Question: Strand Specific Tophat Output
5.9 years ago by
GPR310 wrote:

Hello, I am having a hard time coming about the possible bad quality of a data-set I just got. The library is paired-end and strand-specific (first strand), and so, I have aligned with TopHat, including the option "--library-type=fr-strand-specific.

My problem is that after the Cufflinks/Cuffdiff protocol, I look at the output files and find that most of the gene/transcript IDs have a bad "status", either "fail" or "no test" I have ran Cufflinks and Cuffdiff with and without the --library-type option and got the same poor results. This is surprising especially because I have about 500 million reads aligned by TopHat. Unless the complexity is horrible?
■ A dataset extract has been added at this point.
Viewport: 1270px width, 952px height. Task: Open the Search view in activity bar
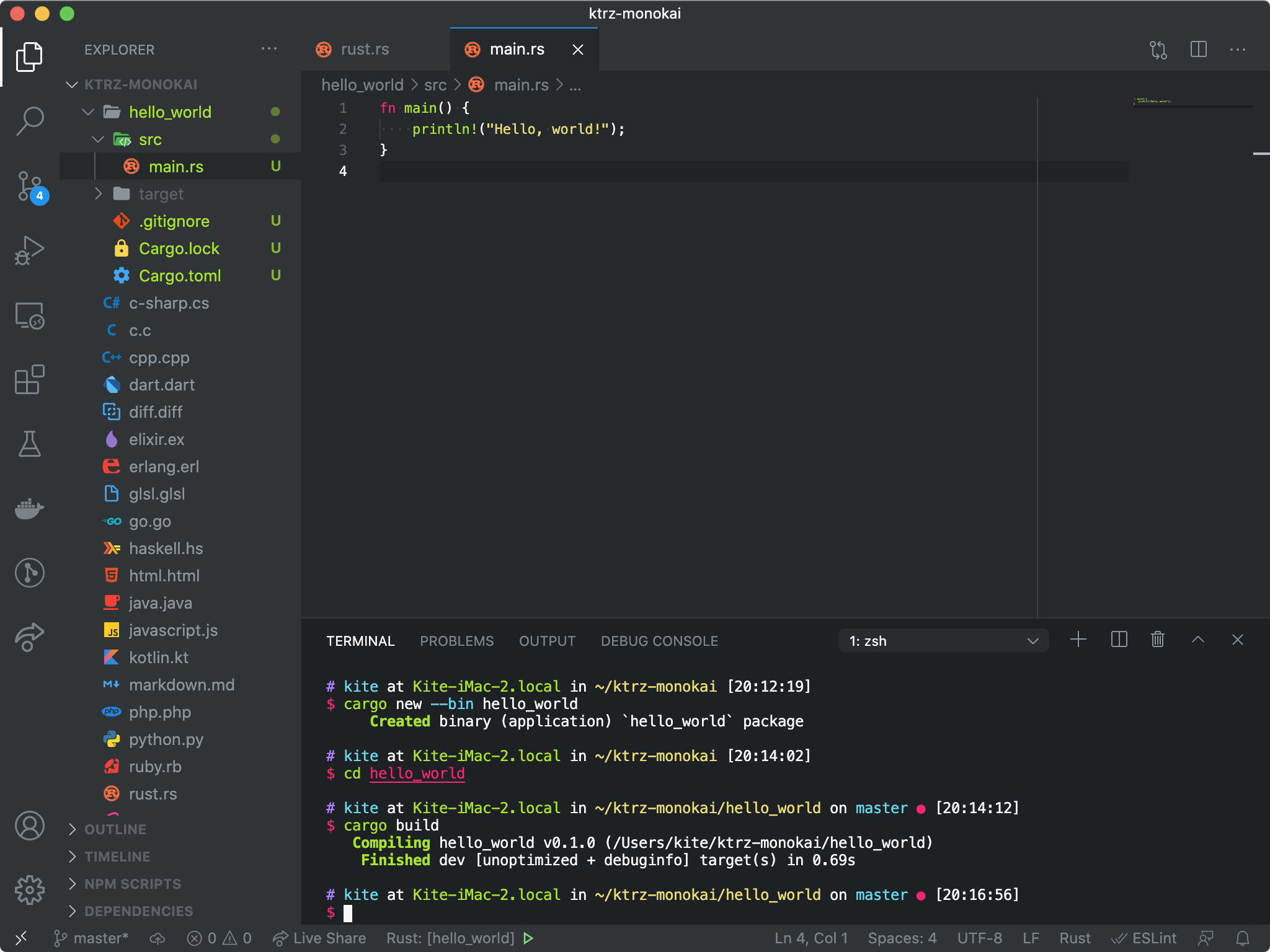tap(29, 121)
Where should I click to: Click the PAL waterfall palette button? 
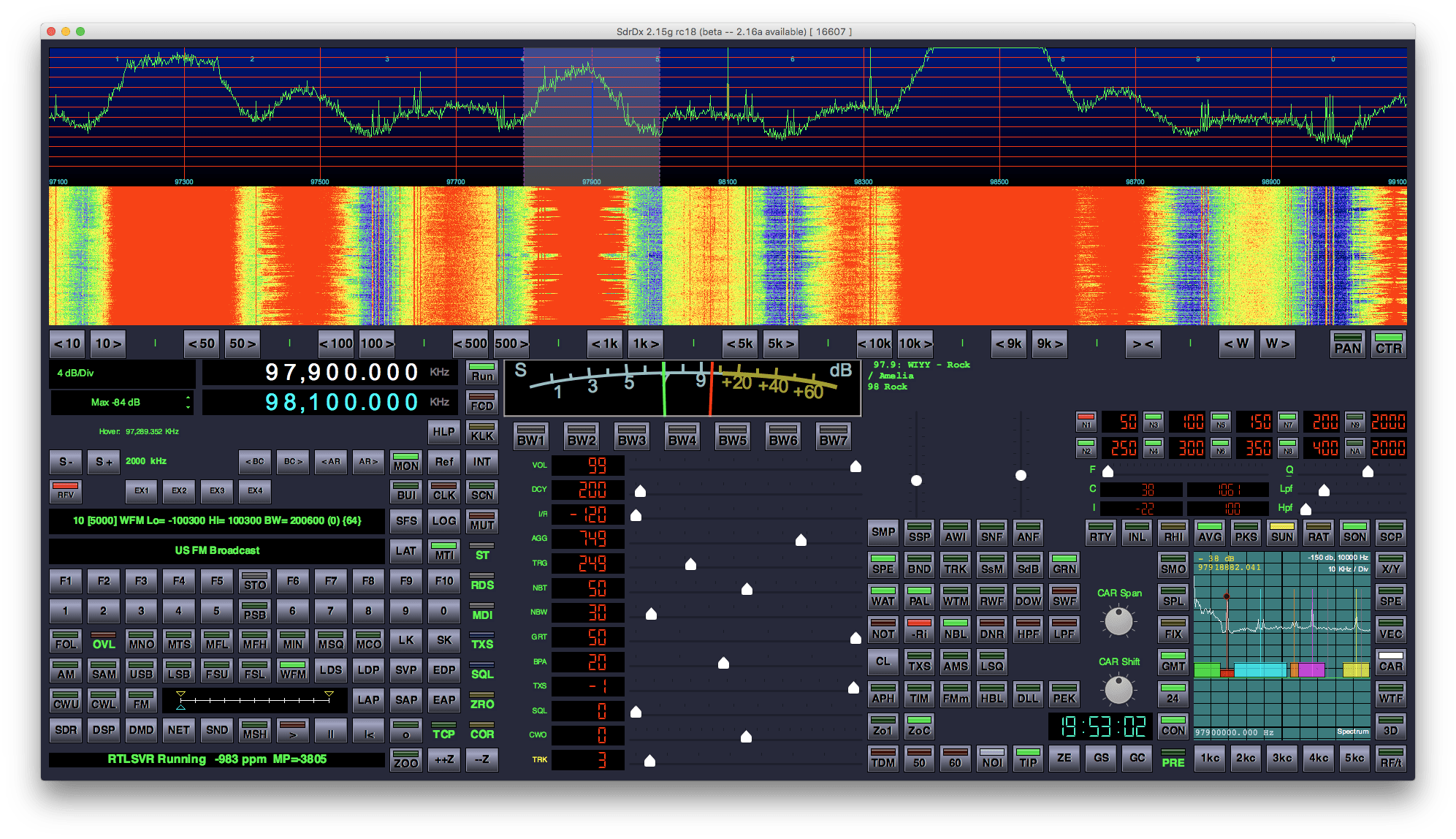pos(919,599)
My command-lines are the following

tophat -g 1 -G genes.gtf --library-type=fr-firstsrand -o output BowtieIndex/genome input.fastq input.fastq

cufflinks -u -v -b genome.fa -g genes.gtf -o output input.bam

cuffmerge -g genes.gtf -s genome.fa cuffmerge.txt

cuffdiff -u -b genome.fa cuffmerge/merged.gtf -o output sample1.bam sample2.bam

I ran cufflinks and cuffdiff with and without "--library-type=fr-firststrand

Any input on what I might be doing wrong would be appreciated. G.

Have you looked at your FPKM distribution from the gtf files themselves? How about your alignment %? What sort of pre-processing did you do?